== 任务 1 ==
请把节选段落里的这句话译成英文:“我试过用美汤的decompose功能,但是完全去掉了整个标签,请问怎么解决?”
== 任务 2 ==
把节选段落中从“怎样才能把这部分从href:https://www.lo”一直到“我试过用美汤的decompose功能,但是完全去掉了整个标签,请问怎么解决?”的这一段逐字抄下来。
== 任务 3 ==
这篇用 bs4 去掉链接前缀的问答在哪里停下,就从那里接着往下写。

== 节选段落 ==
问题:如何剥离此链接以删除不需要的数据(bs4)?

这是 HTML 的样子:

<div class="full-news none">
     Demo: <a href="https://www.lolinez.com/?https://www.makemytrip.com" 
    rel="external noopener noreferrer" target="_blank">https://www.makemytrip.com</a>
   <br/>

怎样才能把这部分从href:https://www.lolinez.com/?中去掉,让最终的输出变成这样:

 <div class="full-news none">
         Demo: <a href="https://www.makemytrip.com" 
        rel="external noopener noreferrer" target="_blank">https://www.makemytrip.com</a>
       <br/>

我试过用美汤的decompose功能,但是完全去掉了整个标签,请问怎么解决?

解答

注意 如果没有额外的上下文,我会缩小到以下方法

选项#1

将您的子字符串替换为您传递给BeautifulSoup构造函数的string:

soup = BeautifulSoup(YOUR_STRING.replace('https://www.lolinez.com/?',''), 'lxml')

选项#2

替换soup中的子字符串,您可以选择所有包含www.lolinez.com的<a>并替换其href的值:

for x in soup.select('a[href*="www.lolinez.com"]'):
    x['href'] = x['href'].replace('https://www.lolinez.com/?','')

== 记录信息 ==

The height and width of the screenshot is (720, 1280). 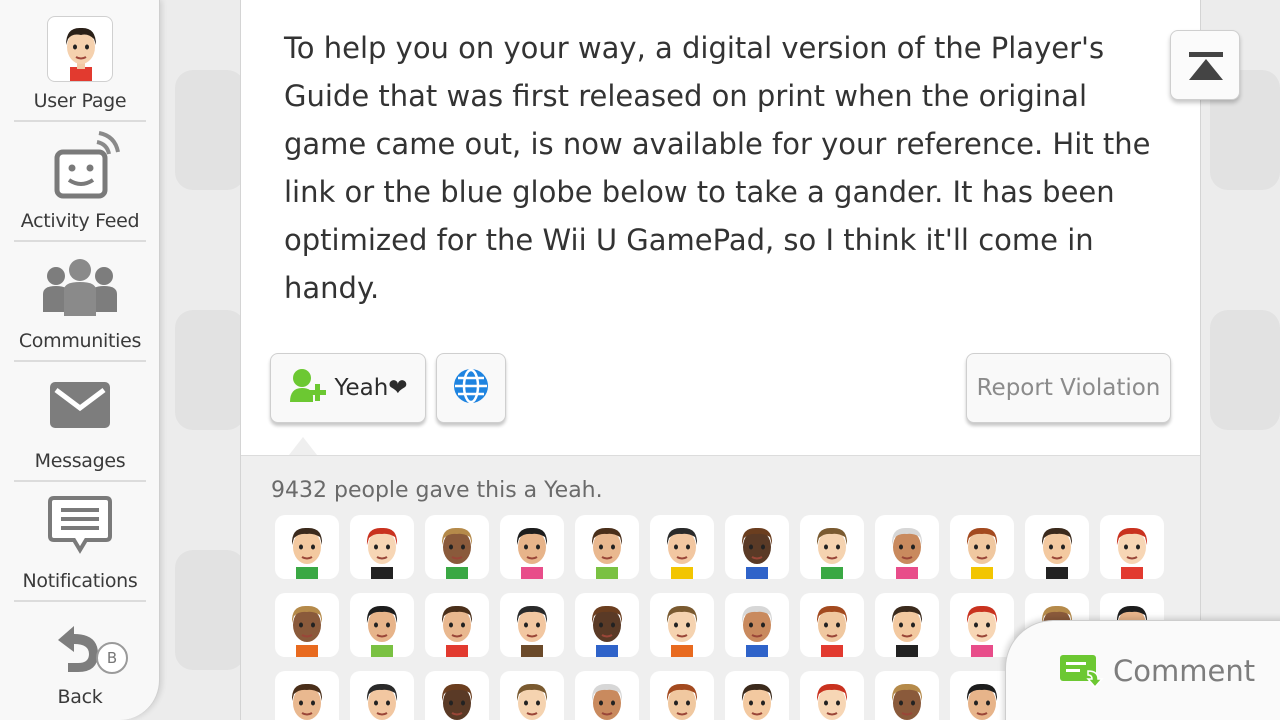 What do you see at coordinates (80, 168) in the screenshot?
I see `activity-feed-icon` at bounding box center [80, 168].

== 书面回答 1 ==
I tried using Beautiful Soup's decompose function, but it removed the whole tag entirely. How can I solve this?

== 书面回答 2 ==
怎样才能把这部分从href:https://www.lolinez.com/?中去掉,让最终的输出变成这样:

 <div class="full-news none">
         Demo: <a href="https://www.makemytrip.com" 
        rel="external noopener noreferrer" target="_blank">https://www.makemytrip.com</a>
       <br/>

我试过用美汤的decompose功能,但是完全去掉了整个标签,请问怎么解决?

== 书面回答 3 ==
示例

import bs4, requests
from bs4 import BeautifulSoup

html='''
<a href="https://www.lolinez.com/?https://www.makemytrip.com" rel="external noopener noreferrer" target="_blank">https://www.makemytrip.com</a>
<a href="https://www.makemytrip.com" rel="external noopener noreferrer" target="_blank">https://www.makemytrip.com</a>
<a href="https://www.lolinez.com/?https://www.makemytrip.com" rel="external noopener noreferrer" target="_blank">https://www.makemytrip.com</a>
'''

soup = BeautifulSoup(html, 'lxml')

for x in soup.select('a[href*="www.lolinez.com"]'):
    x['href'] = x['href'].replace('https://www.lolinez.com/?','')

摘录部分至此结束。